Instructions to follow - Beginning at the first line of the data, print each line exactly, stopping after the line that contains "Switch to the 네이버TV".

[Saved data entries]
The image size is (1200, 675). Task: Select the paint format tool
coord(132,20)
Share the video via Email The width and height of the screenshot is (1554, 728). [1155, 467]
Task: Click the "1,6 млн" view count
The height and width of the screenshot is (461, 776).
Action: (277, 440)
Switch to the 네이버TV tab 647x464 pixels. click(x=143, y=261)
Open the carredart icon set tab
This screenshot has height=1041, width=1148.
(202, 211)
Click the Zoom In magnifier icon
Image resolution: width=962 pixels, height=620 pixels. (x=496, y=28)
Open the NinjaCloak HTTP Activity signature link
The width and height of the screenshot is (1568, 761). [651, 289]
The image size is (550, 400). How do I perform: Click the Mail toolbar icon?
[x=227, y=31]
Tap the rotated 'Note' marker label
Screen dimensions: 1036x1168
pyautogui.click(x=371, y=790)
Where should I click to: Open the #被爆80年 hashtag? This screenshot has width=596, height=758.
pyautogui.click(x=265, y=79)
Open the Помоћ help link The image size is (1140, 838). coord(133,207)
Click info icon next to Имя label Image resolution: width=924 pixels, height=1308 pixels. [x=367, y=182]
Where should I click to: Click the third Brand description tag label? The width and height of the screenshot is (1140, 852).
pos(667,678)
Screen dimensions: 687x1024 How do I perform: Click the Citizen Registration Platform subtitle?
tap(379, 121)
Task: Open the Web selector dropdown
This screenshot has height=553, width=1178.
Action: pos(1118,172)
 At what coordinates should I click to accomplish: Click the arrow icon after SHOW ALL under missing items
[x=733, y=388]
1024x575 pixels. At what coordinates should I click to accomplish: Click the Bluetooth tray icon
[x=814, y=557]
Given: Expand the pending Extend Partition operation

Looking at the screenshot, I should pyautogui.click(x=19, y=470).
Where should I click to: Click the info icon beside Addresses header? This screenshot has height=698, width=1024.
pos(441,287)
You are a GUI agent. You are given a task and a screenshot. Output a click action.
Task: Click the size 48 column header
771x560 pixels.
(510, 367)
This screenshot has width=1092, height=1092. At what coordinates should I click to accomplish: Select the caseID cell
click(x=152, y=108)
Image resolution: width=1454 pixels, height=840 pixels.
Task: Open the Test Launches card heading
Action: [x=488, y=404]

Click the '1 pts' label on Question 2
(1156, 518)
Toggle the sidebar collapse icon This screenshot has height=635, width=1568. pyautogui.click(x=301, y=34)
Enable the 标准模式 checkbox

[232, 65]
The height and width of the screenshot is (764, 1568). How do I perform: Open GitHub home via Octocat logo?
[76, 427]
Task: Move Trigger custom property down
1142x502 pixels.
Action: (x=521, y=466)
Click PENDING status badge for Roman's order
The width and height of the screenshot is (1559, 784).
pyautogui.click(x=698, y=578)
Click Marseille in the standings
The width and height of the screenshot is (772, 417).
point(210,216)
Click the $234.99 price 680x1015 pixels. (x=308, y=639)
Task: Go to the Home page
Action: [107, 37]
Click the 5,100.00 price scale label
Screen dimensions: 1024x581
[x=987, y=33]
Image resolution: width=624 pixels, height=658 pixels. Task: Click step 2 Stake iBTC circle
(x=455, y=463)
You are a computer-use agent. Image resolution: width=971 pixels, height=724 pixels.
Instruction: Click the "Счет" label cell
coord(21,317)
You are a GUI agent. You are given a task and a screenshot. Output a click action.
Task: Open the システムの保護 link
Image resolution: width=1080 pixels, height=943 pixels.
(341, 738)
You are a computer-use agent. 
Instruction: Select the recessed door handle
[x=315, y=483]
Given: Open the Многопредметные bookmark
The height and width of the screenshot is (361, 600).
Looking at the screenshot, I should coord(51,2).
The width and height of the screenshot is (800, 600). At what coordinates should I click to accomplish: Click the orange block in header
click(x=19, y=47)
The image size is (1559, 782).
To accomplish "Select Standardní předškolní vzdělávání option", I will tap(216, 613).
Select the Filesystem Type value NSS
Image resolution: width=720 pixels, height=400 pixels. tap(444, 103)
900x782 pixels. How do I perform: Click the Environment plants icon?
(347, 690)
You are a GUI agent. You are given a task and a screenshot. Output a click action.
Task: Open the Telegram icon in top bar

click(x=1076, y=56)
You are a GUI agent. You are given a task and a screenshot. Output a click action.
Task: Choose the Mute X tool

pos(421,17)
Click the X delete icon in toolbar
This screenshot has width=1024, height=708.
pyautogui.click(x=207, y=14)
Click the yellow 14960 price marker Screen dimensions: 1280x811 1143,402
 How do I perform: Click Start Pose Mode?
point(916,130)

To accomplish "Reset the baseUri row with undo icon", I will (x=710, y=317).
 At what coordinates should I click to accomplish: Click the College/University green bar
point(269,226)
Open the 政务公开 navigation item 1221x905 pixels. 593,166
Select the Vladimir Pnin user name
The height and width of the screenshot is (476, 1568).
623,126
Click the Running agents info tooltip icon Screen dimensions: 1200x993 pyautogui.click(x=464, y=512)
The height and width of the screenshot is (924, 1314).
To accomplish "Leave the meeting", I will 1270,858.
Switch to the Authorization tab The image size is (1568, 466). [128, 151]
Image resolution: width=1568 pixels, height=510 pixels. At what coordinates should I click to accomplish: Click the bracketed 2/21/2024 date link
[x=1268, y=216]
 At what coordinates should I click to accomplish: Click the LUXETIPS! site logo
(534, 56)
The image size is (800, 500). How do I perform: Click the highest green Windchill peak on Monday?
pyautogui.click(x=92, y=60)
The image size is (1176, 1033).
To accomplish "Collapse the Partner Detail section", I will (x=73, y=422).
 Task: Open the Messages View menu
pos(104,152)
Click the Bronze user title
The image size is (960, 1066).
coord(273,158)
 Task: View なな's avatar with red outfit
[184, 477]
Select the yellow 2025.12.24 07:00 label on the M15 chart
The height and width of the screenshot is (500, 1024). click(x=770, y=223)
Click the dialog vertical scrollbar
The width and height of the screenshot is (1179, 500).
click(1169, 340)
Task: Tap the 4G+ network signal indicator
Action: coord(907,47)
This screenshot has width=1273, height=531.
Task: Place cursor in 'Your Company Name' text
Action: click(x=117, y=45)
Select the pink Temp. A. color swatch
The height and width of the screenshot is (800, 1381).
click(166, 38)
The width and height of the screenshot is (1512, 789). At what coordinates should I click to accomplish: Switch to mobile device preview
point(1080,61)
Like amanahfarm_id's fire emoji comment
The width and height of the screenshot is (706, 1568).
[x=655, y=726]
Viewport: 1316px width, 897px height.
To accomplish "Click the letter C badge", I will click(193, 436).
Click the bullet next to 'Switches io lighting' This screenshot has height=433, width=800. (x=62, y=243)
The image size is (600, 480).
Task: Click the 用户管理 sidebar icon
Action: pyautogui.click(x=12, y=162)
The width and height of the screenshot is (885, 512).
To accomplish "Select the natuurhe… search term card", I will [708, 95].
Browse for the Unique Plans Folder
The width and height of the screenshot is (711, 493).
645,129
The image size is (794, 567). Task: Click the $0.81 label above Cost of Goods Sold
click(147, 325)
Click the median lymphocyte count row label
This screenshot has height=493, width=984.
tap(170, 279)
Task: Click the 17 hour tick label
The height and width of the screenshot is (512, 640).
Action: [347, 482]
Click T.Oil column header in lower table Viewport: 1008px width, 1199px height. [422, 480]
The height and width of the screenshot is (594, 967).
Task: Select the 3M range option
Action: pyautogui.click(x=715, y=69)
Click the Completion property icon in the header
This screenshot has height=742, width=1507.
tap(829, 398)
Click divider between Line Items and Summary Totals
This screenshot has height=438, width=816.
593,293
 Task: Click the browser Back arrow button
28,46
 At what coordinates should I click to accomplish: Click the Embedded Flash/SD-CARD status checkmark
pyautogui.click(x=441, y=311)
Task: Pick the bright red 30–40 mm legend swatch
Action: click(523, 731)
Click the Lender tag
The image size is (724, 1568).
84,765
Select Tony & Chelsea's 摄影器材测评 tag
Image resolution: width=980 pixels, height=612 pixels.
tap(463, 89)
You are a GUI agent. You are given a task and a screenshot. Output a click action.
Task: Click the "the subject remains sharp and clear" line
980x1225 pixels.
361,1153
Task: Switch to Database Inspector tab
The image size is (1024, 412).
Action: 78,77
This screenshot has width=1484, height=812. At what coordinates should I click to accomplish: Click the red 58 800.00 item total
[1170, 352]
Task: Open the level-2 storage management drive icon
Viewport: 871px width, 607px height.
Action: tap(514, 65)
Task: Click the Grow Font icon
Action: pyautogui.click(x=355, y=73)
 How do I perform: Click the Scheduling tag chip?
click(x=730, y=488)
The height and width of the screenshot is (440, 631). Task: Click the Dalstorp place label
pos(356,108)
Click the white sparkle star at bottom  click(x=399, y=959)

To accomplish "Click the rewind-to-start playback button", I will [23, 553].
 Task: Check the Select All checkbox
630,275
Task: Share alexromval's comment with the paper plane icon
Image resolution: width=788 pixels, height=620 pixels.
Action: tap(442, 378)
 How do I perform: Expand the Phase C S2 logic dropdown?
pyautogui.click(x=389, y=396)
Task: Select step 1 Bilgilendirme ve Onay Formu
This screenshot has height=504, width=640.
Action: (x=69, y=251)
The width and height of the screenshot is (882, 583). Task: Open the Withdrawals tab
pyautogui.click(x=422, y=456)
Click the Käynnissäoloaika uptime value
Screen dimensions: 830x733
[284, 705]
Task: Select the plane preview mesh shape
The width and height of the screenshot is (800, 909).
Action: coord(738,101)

Solved problem -
The image size is (1200, 675). Task: Select the paint format tool
coord(132,20)
Share the video via Email The width and height of the screenshot is (1554, 728). [1155, 467]
Task: Click the "1,6 млн" view count
The height and width of the screenshot is (461, 776).
Action: (277, 440)
Switch to the 네이버TV tab 647x464 pixels. click(x=143, y=261)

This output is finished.